***** EXERCISE TEXT *****

Journalists won’t drop class suit vs husband of Philippines president

May. 23, 2007

MANILA — The journalists who filed a class-action suit against First Gentleman Jose Miguel Arroyo said today that they will pursue the case against the president’s husband despite his earlier move to drop the libel cases he had filed against 46 Filipino journalists.

In a statement, the journalists said that Arroyo, who filed the most number of defamation cases by any individual in the country’s history, “is out to erode the watchdog function of the press.” That, they said, “is anathema in a democracy.”

“Today, we face a new battlegroundin the courts,” the journalists said.

Below is their statement in full:

In view of Jose Miguel Arroyos announcement that he intends to withdraw all the libel suits he has brought against journalists (46 in all), the question is raised whether we might respond by withdrawing our own class suit against him.

As it happens, this is not a case of such humanitarian challenge as the question seems to suggest. Mr. Arroyo, no doubt, deserves every sympathy after his heart surgery but, however serious his condition may be, it does not excuse him from misrepresenting his place in the way he has done: his is not to dispense generosity (his own word) to the journalists, but to ask them for it.

***** PROVIDED MATERIAL *****

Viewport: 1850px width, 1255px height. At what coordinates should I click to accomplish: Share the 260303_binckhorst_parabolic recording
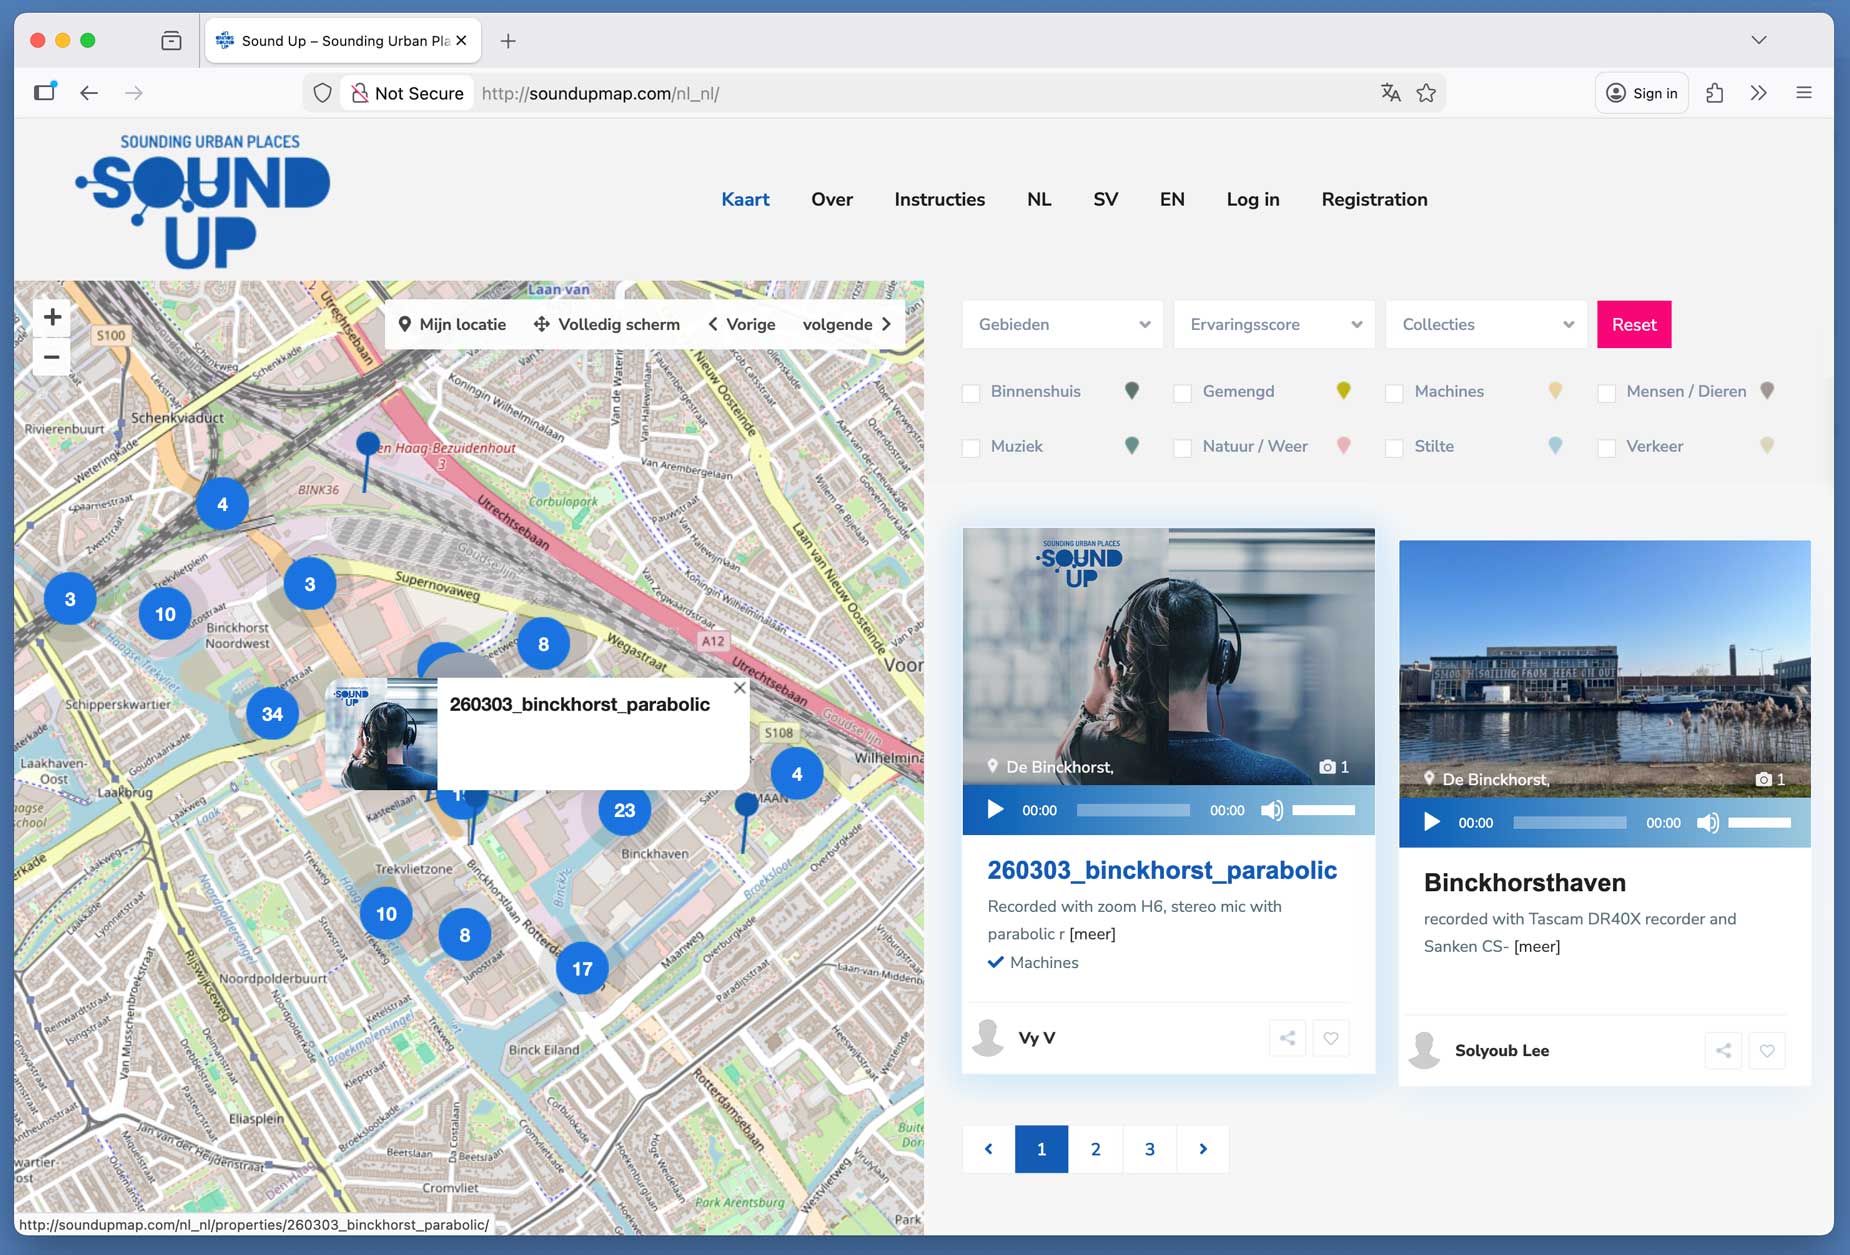click(x=1287, y=1038)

*****

• **PARTS OF THE EXERCISE**:
A - Quote the article word for word between "Journalists won’t drop" and "46 Filipino journalists.", inclusive.
B - In the article, how many journalists had Arroyo filed libel cases against?
C - Render this sentence from the article in Spanish: "As it happens, this is not a case of such humanitarian challenge as the question seems to suggest."
The lines have nothing to do with these tasks.

• **ANSWER SECTION**:
A -
Journalists won’t drop class suit vs husband of Philippines president

May. 23, 2007

MANILA — The journalists who filed a class-action suit against First Gentleman Jose Miguel Arroyo said today that they will pursue the case against the president’s husband despite his earlier move to drop the libel cases he had filed against 46 Filipino journalists.

B - 46

C - De hecho, no se trata de un caso de un desafío humanitario como el que la pregunta parece sugerir.